+++ Teks yang Diberikan

Mohon tunggu...
Gopas Siagian
Gopas Siagian Mohon Tunggu... pelajar/mahasiswa -

“Without deviation from the norm, progress is not possible.” \r\n― Frank Zappa

Selanjutnya

Tutup

Sosbud

Menyoal Objektivitas Pers dalam Konstelasi Politik dan Sosial di Indonesia

13 Januari 2014   11:20 Diperbarui: 24 Juni 2015   02:53 298
+
Laporkan Konten
Laporkan Akun
Kompasiana adalah platform blog. Konten ini menjadi tanggung jawab bloger dan tidak mewakili pandangan redaksi Kompas.
Lihat foto
Bagikan ide kreativitasmu dalam bentuk konten di Kompasiana | Sumber gambar: Freepik

“There can be no higher law in journalism than to tell the truth and to shame the devil.” – Walter Lippmann

Media massa, baik cetak maupun elektronik merupakan instrumen vital dalam tatanan hidup bermasyarakat, baik sebagai media informasi dan komunikasi, menjalankan fungsi imperatif sosial bagi publiknya, maupun sebagai refleksi kehidupan masyarakatnya. Perwujudan kemerdekaan pers di Indonesia telah mengalami pasang surut seiring dinamika demokrasi dan sistem kekuasaan pemerintahan. Dimulai dari pembredelan media yang kerap terjadi pada masa Orde baru, hingga kebebasan pers yang merupakan manifestasi dari freedom of speech dalam wujud Undang-Undang Pers.

++++++
+++ Data Tersimpan

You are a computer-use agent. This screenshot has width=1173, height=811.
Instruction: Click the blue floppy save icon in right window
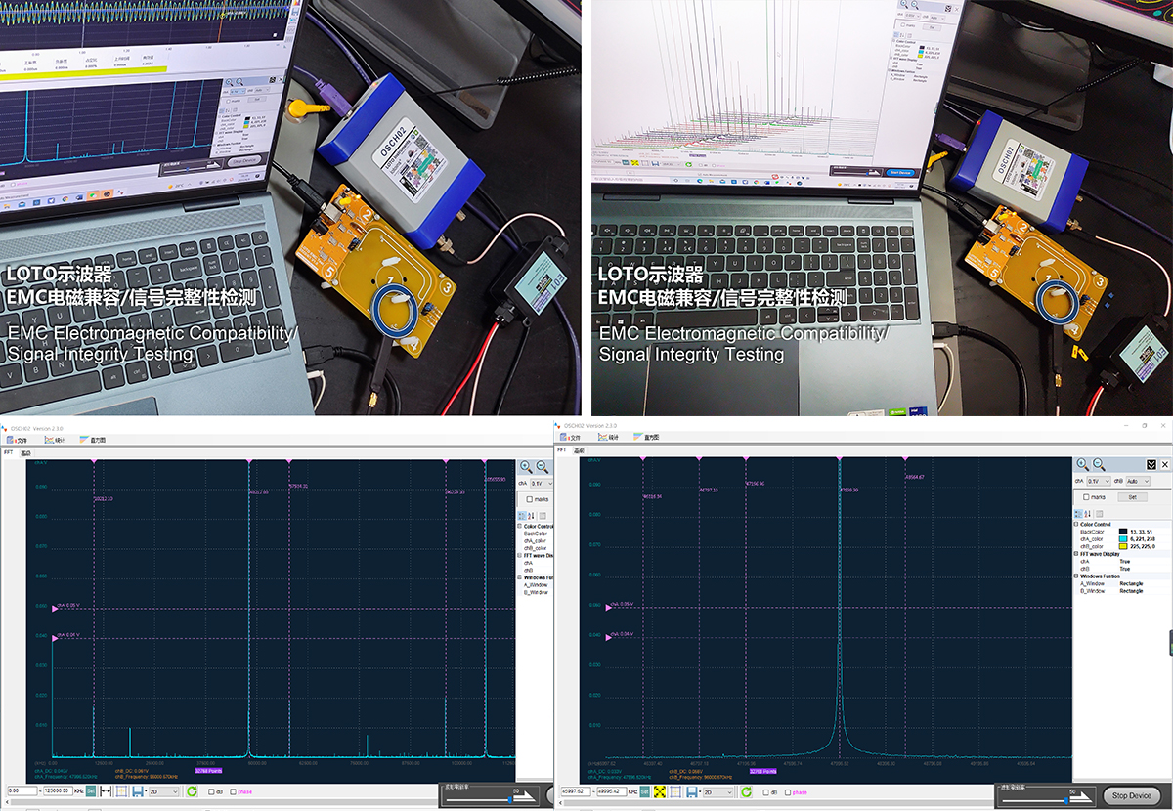[693, 791]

++++++

# Permintaan 1:
Terjemahkan kalimat "Perwujudan kemerdekaan pers di Indonesia telah mengalami pasang surut seiring dinamika demokrasi dan sistem kekuasaan pemerintahan." dari teks tentang objektivitas pers ke dalam bahasa Inggris.
# Permintaan 2:
Salin kata demi kata bagian teks tentang objektivitas pers, mulai dari kata-kata yang memuat "Selanjutnya" dan berhenti setelah "pandangan redaksi Kompas.".
Baris-baris di atas tidak diperlukan di sini.

# Penyelesaian 1:
The realization of press freedom in Indonesia has gone through ups and downs along with the dynamics of democracy and the system of governmental power.

# Penyelesaian 2:
Selanjutnya

Tutup

Sosbud

Menyoal Objektivitas Pers dalam Konstelasi Politik dan Sosial di Indonesia

13 Januari 2014   11:20 Diperbarui: 24 Juni 2015   02:53 298
+
Laporkan Konten
Laporkan Akun
Kompasiana adalah platform blog. Konten ini menjadi tanggung jawab bloger dan tidak mewakili pandangan redaksi Kompas.